**Objective:**
Please pull out every line in the records below that contains the string "height", copying each line in full. Case counts when matching.

**Task data:**
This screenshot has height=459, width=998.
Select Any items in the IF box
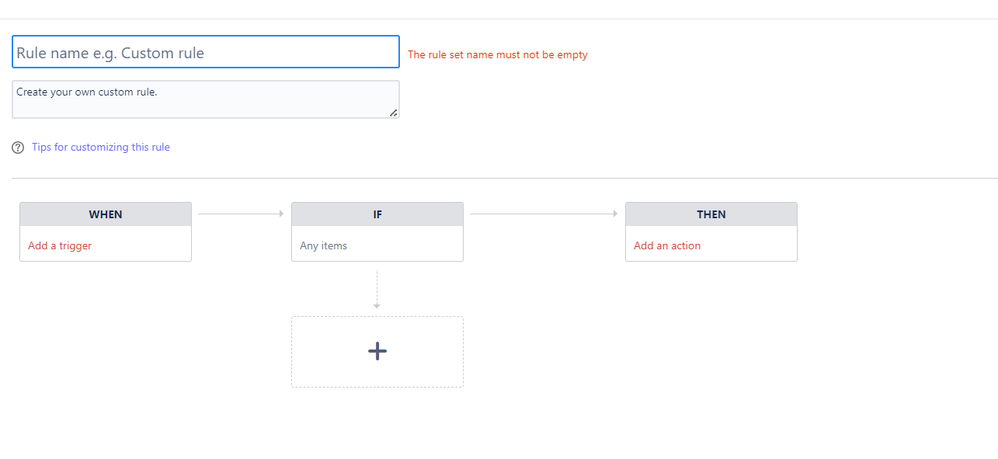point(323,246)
---
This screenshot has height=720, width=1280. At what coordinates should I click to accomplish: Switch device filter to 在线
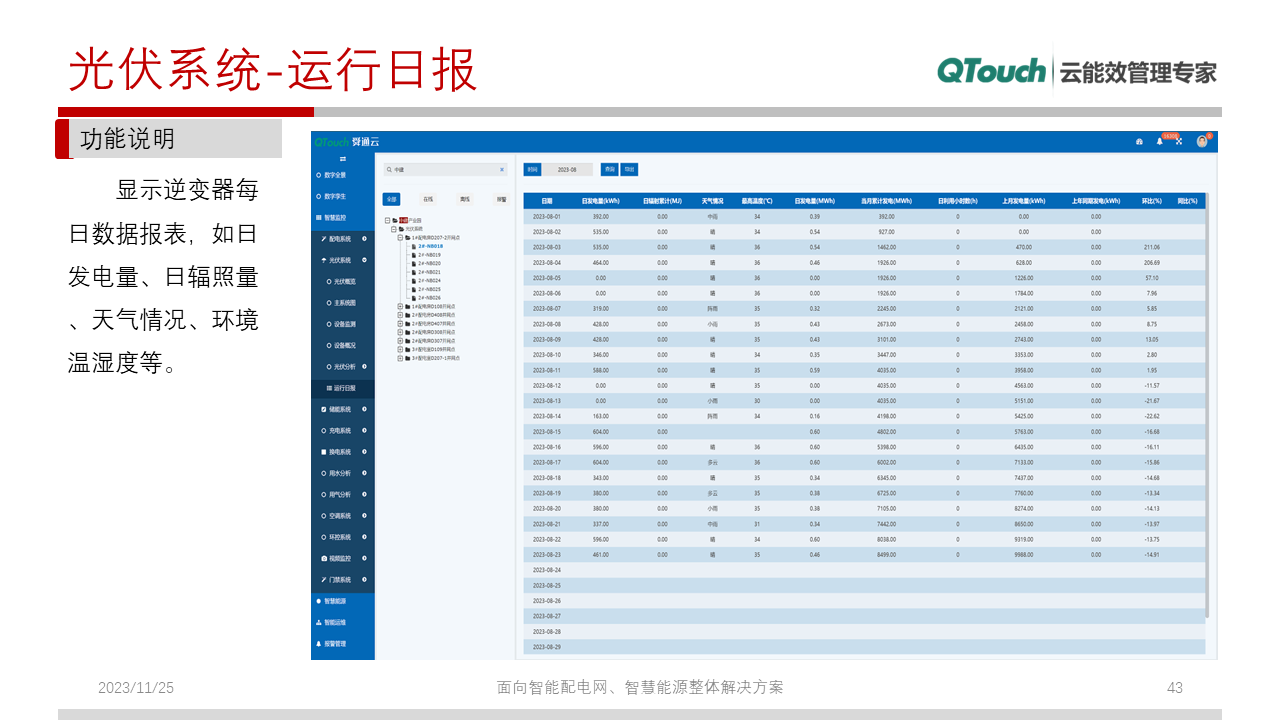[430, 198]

**Answer to this task:**
This screenshot has height=459, width=998.
This screenshot has height=720, width=1280. At what coordinates should I click to accomplish: Switch device filter to 在线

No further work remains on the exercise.